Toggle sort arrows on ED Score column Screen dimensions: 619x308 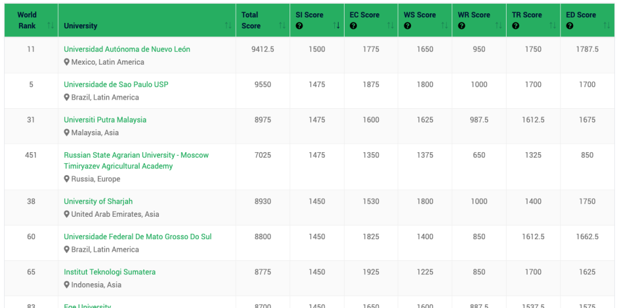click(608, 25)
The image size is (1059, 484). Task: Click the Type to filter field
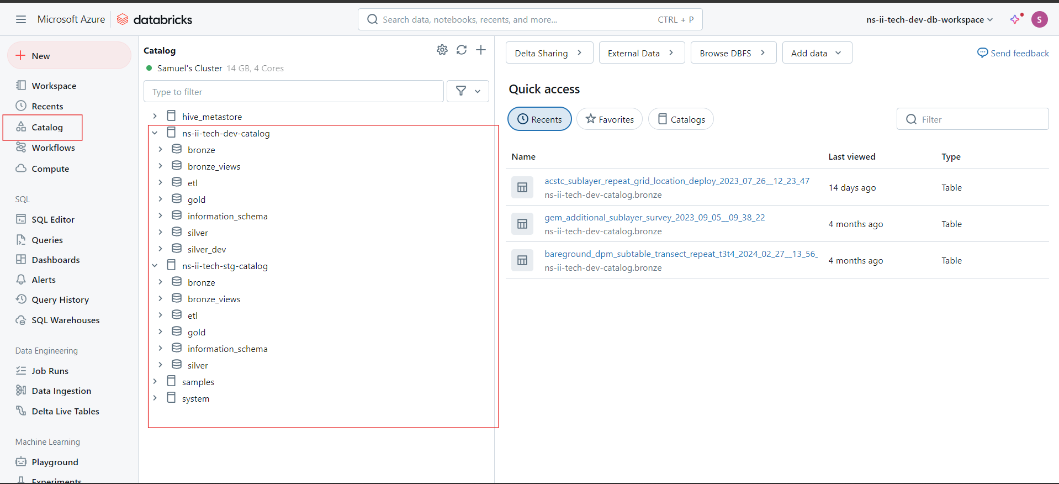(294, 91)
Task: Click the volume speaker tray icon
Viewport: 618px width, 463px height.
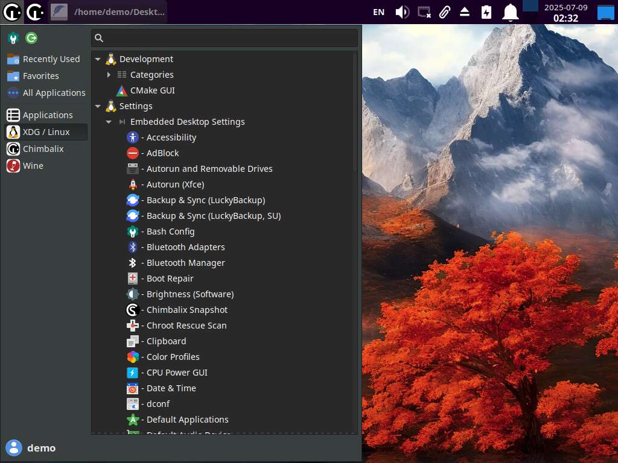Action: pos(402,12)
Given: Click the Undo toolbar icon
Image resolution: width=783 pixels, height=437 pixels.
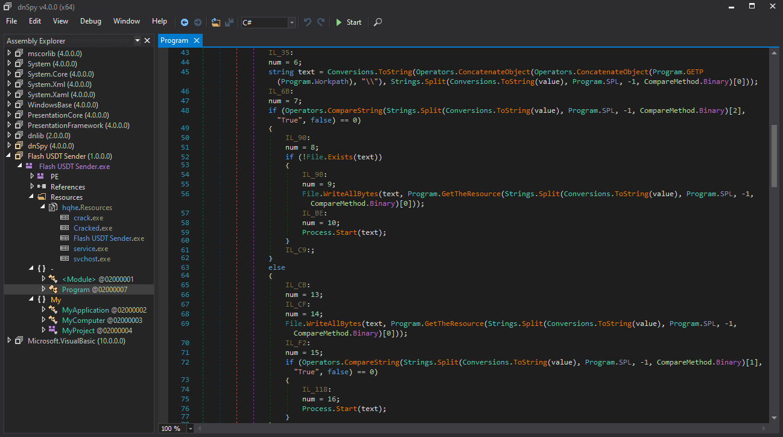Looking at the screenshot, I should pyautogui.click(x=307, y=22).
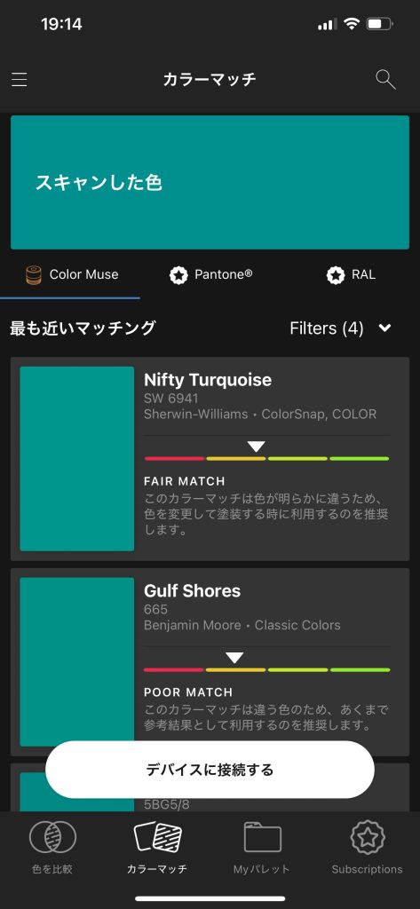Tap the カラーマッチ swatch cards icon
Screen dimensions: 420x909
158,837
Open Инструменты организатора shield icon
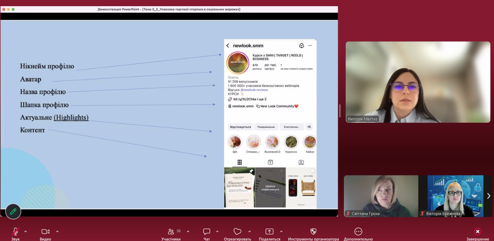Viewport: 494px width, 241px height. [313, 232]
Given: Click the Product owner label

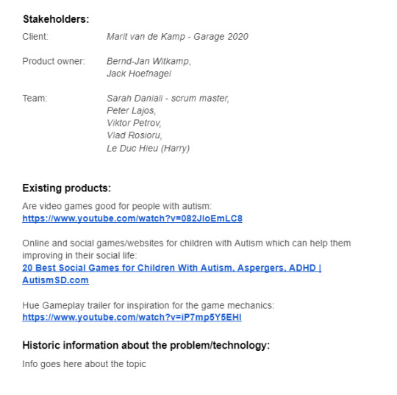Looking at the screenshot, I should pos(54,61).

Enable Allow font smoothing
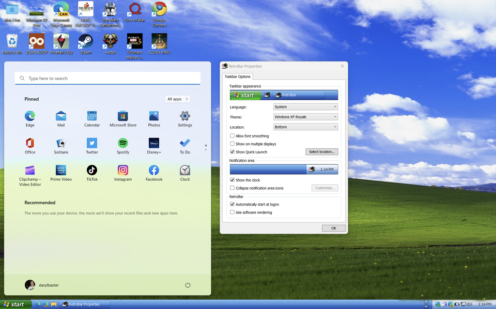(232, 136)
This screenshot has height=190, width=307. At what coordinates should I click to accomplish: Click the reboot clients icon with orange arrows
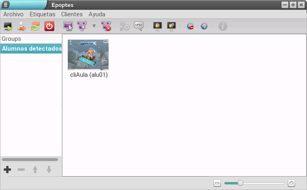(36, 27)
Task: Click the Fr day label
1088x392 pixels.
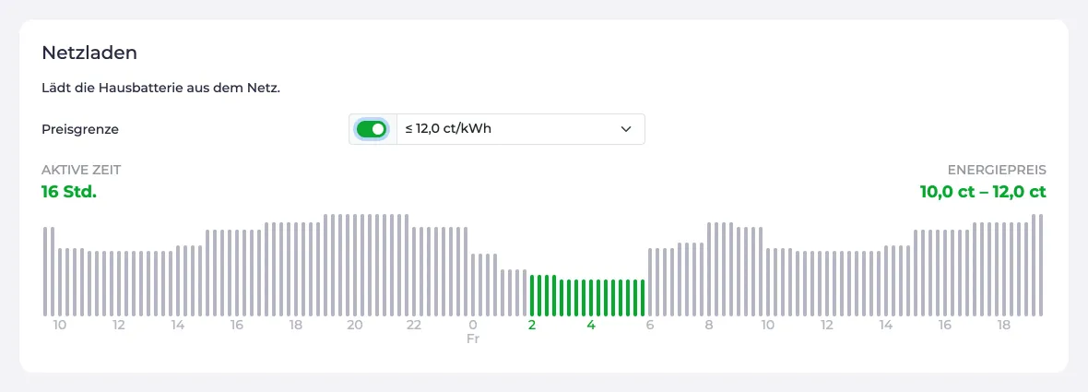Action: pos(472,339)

-=-=-

WHAT YOU WILL DO: After locating the line with "Given: Click the Product owner label" in the listing above, transcribe it and every line after it to the last, exactly, with no pictures.

EXERCISE ANSWER:
Given: Click the Product owner label

Looking at the screenshot, I should pos(54,61).

Enable Allow font smoothing
(232, 136)
This screenshot has height=190, width=307. At what coordinates should I click to accomplish: Click the reboot clients icon with orange arrows
(36, 27)
Task: Click the Fr day label
1088x392 pixels.
Action: pos(472,339)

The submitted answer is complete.